Questa settimana questo blog ha avuto due differenti occasioni di lutto: a distanza di due giorni sono scomparsi Elio Pagliarani, uno dei maggiori poeti del Novecento italiano, e Jean Giraud Moebius, maestro internazionale del fumetto francese. Erano stati due autori, ciascuno nel suo campo, cruciali. Chi li conosce lo sa.

Questo blog si occupa di varie tematiche, ma non c’è dubbio che i campi di cui si parla con maggiore frequenza siano proprio quelli in cui Pagliarani e Giraud hanno primeggiato. Non parlerò di loro; o perlomeno non oggi. Ne stanno già parlando tutti, specie di Moebius.

Piuttosto, questo incrocio di lutti mi ha portato a domandarmi se, almeno per me, tra fumetto e poesia (e magari anche gli altri ambiti di cui mi occupo) ci siano degli aspetti in comune; oppure se più semplicemente sia io a essere un po’ scisso, come è peraltro normale essere: la coerenza e l’omogeneità dell’io caratterizza i personaggi, per ragioni narrative, non le persone, che sono per loro natura complesse.

Ho perciò riflettuto (aiutato dal fatto che non sarebbe la prima volta che me lo domando, certamente). Che io sia un po’ scisso è senz’altro vero; ma c’è ben altro, al di fuori dei miei gusti estetici, in cui la scissione si manifesta – e anche in questo sono normale. Ma c’è anche, almeno per me, un motivo di profonda vicinanza tra fumetto e poesia, o almeno un aspetto sotto il quale si contrappongono comunemente al romanzo, e rispetto al romanzo si schierano dallo stesso lato.

Per il fumetto è più facile dirlo. Il fumetto racconta storie, proprio come il romanzo, ma la materia di cui sono fatti i suoi sogni sono le immagini, disegnate. Le parole vi sono accessorie, quando ci sono. La forma microstrutturale del racconto non è quella ben definita della proposizione (soggetto-predicato-complementi) ma quella sfumata della figurazione, che mostra, allude e non dice, cioè, di fatto non racconta. Non racconta anche perché, non essendo fatta di parole (che, per loro natura, dichiarano il punto di vista temporale e personale da cui sono pronunciate: non si parla – o scrive – senza coniugare i verbi secondo la persona, il tempo e il modo), non implica necessariamente la presenza di un narratore (che può esserci, ove serva, ma che il più delle volte non c’è).

Questo vale certo anche per il cinema, ma il cinema fluisce autonomamente – e questo basta di per sé a farlo un’altra cosa, parente più della musica che del fumetto.

- Richiesta scritta 1 -
Ricopia parola per parola il passo del testo su fumetto e poesia che comincia con "Piuttosto, questo incrocio" e prosegue fino a "dallo stesso lato.".
- Richiesta scritta 2 -
Continua il testo su fumetto e poesia a partire dall'ultima frase riportata.
I dati riportati più sotto non sono necessari.

- Estratti dei dati -
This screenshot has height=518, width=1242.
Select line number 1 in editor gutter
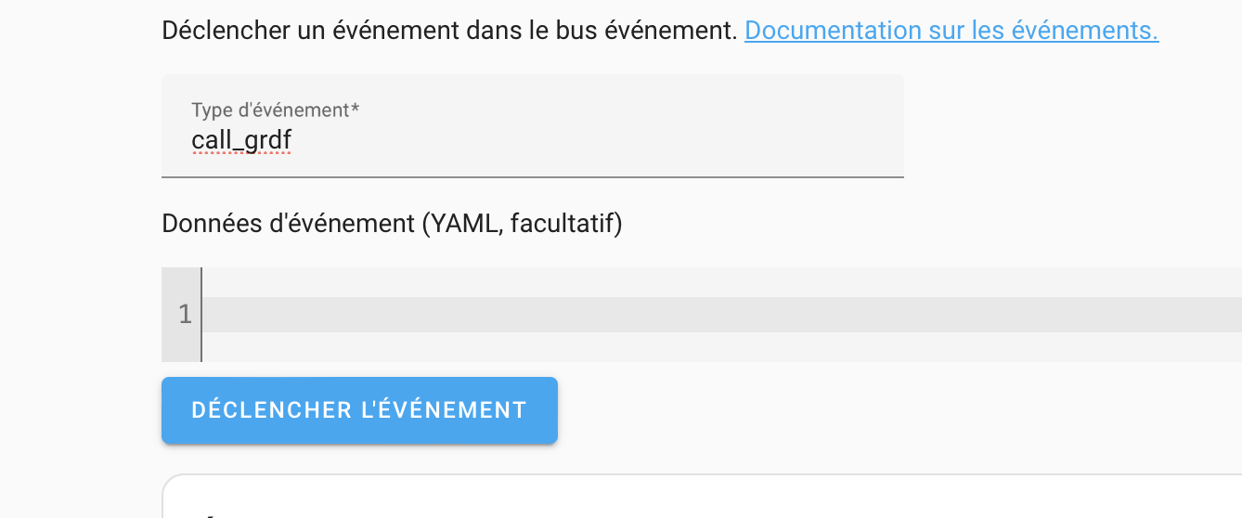click(x=185, y=315)
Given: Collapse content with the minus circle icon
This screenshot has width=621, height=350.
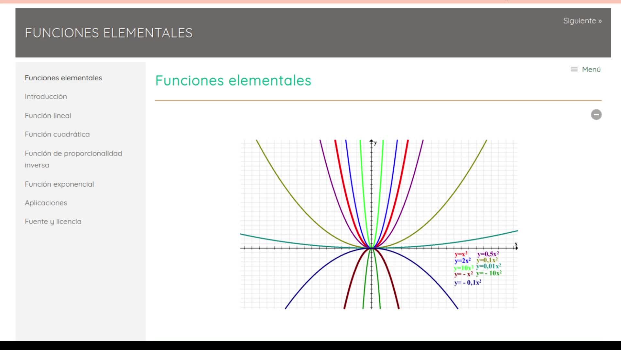Looking at the screenshot, I should [x=596, y=115].
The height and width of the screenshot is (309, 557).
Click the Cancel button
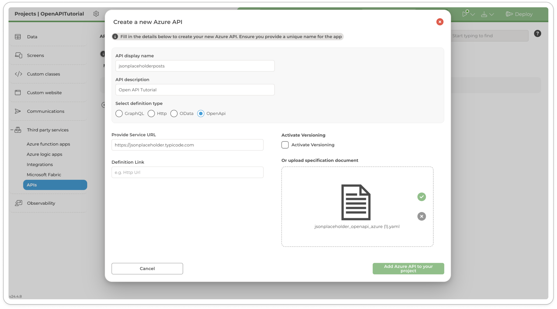(147, 269)
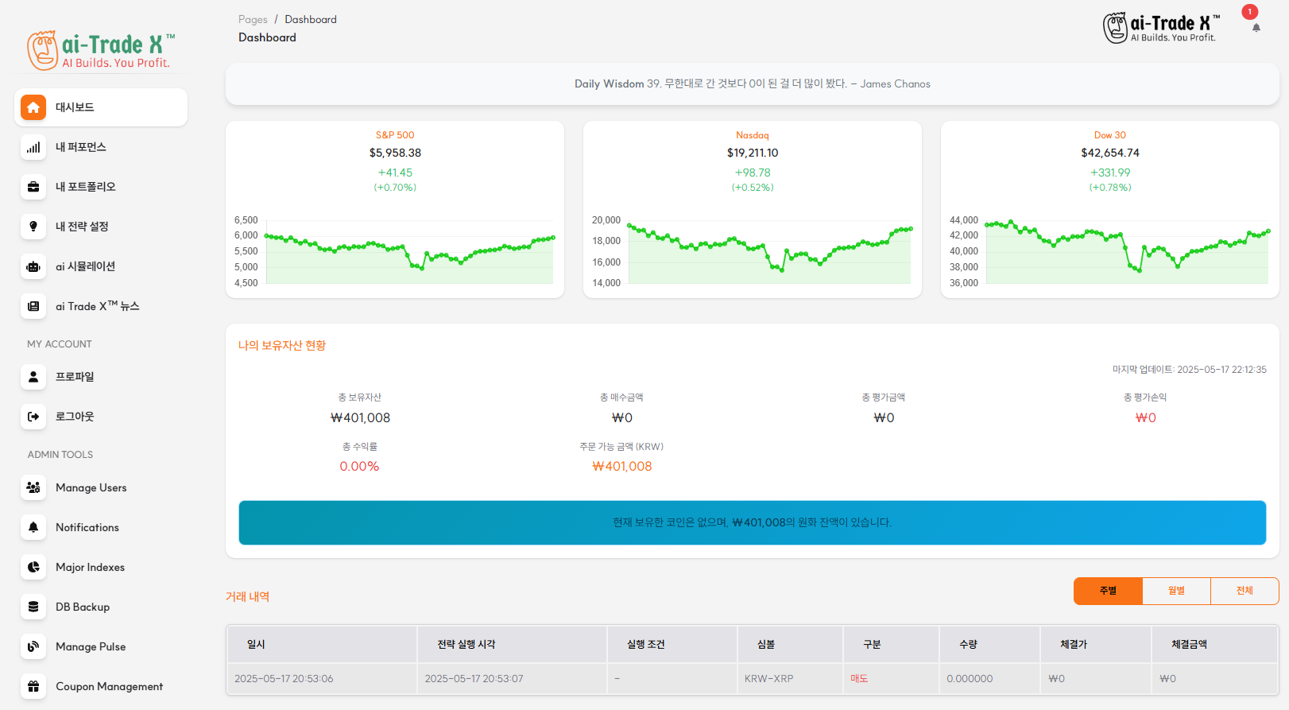Click 로그아웃 to log out
Image resolution: width=1289 pixels, height=710 pixels.
75,417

- Risposta 1 -
Piuttosto, questo incrocio di lutti mi ha portato a domandarmi se, almeno per me, tra fumetto e poesia (e magari anche gli altri ambiti di cui mi occupo) ci siano degli aspetti in comune; oppure se più semplicemente sia io a essere un po’ scisso, come è peraltro normale essere: la coerenza e l’omogeneità dell’io caratterizza i personaggi, per ragioni narrative, non le persone, che sono per loro natura complesse.

Ho perciò riflettuto (aiutato dal fatto che non sarebbe la prima volta che me lo domando, certamente). Che io sia un po’ scisso è senz’altro vero; ma c’è ben altro, al di fuori dei miei gusti estetici, in cui la scissione si manifesta – e anche in questo sono normale. Ma c’è anche, almeno per me, un motivo di profonda vicinanza tra fumetto e poesia, o almeno un aspetto sotto il quale si contrappongono comunemente al romanzo, e rispetto al romanzo si schierano dallo stesso lato.

- Risposta 2 -
Potrei dire che l’aspetto della comunicazione che più mi affascina e a cui ho dedicato i miei interessi è quello che passa al di fuori delle parole e della loro costruzione del significato. Leggo (e scrivo) sufficiente critica e filosofia per averne abbastanza di comunicazione razionale basata sulla struttura della proposizione e del periodo, in grado di comunicare idee chiare e distinte di cartesiana memoria. Non che questa comunicazione verbale chiara e distinta sia da disprezzare: è ciò a cui tendo ogni volta che scrivo parole di carattere critico, come anche sto facendo ora. Ma è necessario riconoscere i suoi limiti. È necessario riconoscere che ci sono cose di cui non si può parlare, e, tanto per stracitare Wittgenstein, di queste cose è necessario tacere. Ma tacere non significa trascurare. Tacere, in questo senso, significa cercare modi di comunicare diversi dalla parola definitoria, razionale. Il disegno è uno di questi modi, attraverso cui può essere trasmesso ciò di cui non si può parlare.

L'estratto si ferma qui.